# taz.de -- 40 Jahre Front National: „Zu viele Ausländer in Frankreich“
       
       > Für Jean-Marie Le Pen, Gründer des Front National, sind KZs nur ein
       > „Detail der Geschichte“. Die rechtsextreme Partei gewinnt weiter an
       > Macht.
       
 (IMG) Bild: Jean-Marie Le Pen: „Ich glaube an die Ungleichheit der Rassen.“
       
       PARIS afp | Der Generalsekretär der konservativen UMP, Jean-François Copé,
       prangerte vor wenigen Tagen einen „Rassismus gegen Weiße“ in französischen
       Problembezirken an. Das war für Marine Le Pen, Parteichefin der
       rechtsextremen Front National (FN), Anlass für ein Wortspiel.
       „Copier-coller“ stichelte sie in Anspielung auf den Computerbefehl
       „Kopieren und Einfügen“.

##############################

## [HERAUSFORDERUNG 1]
Wählen Sie aus den unten stehenden Datensätzen jede Zeile aus, die die Zeichenfolge „Task“ enthält, und geben Sie diese Zeilen wieder. Dabei ist die Groß- und Kleinschreibung zu beachten.
## [HERAUSFORDERUNG 2]
Führen Sie den Artikel über den Front National im Anschluss an seinen letzten Satz fort.

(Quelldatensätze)
##############################

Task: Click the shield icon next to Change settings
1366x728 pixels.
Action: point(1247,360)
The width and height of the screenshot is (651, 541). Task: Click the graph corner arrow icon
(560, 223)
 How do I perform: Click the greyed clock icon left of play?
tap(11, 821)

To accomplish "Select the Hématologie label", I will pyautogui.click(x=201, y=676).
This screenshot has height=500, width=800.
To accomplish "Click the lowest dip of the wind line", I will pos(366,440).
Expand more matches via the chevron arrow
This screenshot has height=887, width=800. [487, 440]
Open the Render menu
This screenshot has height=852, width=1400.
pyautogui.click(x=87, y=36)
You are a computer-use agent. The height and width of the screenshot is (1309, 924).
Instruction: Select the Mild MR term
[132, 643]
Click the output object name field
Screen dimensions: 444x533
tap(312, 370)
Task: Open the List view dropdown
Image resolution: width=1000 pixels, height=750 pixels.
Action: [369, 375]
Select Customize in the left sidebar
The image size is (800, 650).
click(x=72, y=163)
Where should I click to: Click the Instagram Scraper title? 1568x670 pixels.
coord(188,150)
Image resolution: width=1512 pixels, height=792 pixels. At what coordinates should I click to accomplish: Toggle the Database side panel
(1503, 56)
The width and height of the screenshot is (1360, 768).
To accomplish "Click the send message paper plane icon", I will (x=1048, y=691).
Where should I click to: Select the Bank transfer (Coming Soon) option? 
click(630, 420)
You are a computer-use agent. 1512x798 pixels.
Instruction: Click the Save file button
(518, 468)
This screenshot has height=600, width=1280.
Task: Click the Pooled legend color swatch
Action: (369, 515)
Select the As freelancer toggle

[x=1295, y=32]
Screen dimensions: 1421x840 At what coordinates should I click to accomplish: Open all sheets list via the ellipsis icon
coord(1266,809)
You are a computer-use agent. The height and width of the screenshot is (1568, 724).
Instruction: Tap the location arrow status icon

##############################

## [ERGEBNIS DER ÜBUNG 1]
Task: Click the shield icon next to Change settings
The width and height of the screenshot is (651, 541). Task: Click the graph corner arrow icon
Task: Open the List view dropdown
Task: Click the Pooled legend color swatch

## [ERGEBNIS DER ÜBUNG 2]
       Frankreichs Rechte und die Rechtsextremen – Annäherung und Distanzierung
       beider Lager sind seit der FN-Gründung vor 40 Jahren eine Konstante des
       Pariser Politikbetriebs. Dabei führte die Front National nach ihrer
       Gründung am 5. Oktober 1972 zunächst einmal ein gutes Jahrzehnt lang ein
       Randdasein.
       
       Entstanden aus dem Zusammenschluss mehrerer rechtsextremer Gruppen gelang
       der Partei unter ihrem Anführer Jean-Marie Le Pen, Marine Le Pens Vater,
       erst bei den Gemeindewahlen 1983 ein nennenswerter Erfolg. Schon im
       folgenden Jahr erzielten die Rechtsextremen dann elf Prozent bei den
       Europawahlen, zwei Jahre später zogen die ersten FN-Abgeordneten ins
       französische Parlament ein.
       
       Jean-Marie Le Pen punktete mit polternden rechten Parolen, die ihm auch
       mehrere Verurteilungen wegen rassistischer Äußerungen einbrachten. Für
       einen Skandal sorgte er, als er er die Gaskammern der NS-Vernichtungslager
       als „Detail der Geschichte“ bezeichnete.
       
       Ein politisches Erdbeben löste Le Pen bei den Präsidentschaftswahlen 2002
       aus: Mit 16,86 Prozent der Stimmen landete er in der ersten Runde auf Platz
       zwei und zog gegen Amtsinhaber Jacques Chirac in die Stichwahl – die er
       schließlich verlor.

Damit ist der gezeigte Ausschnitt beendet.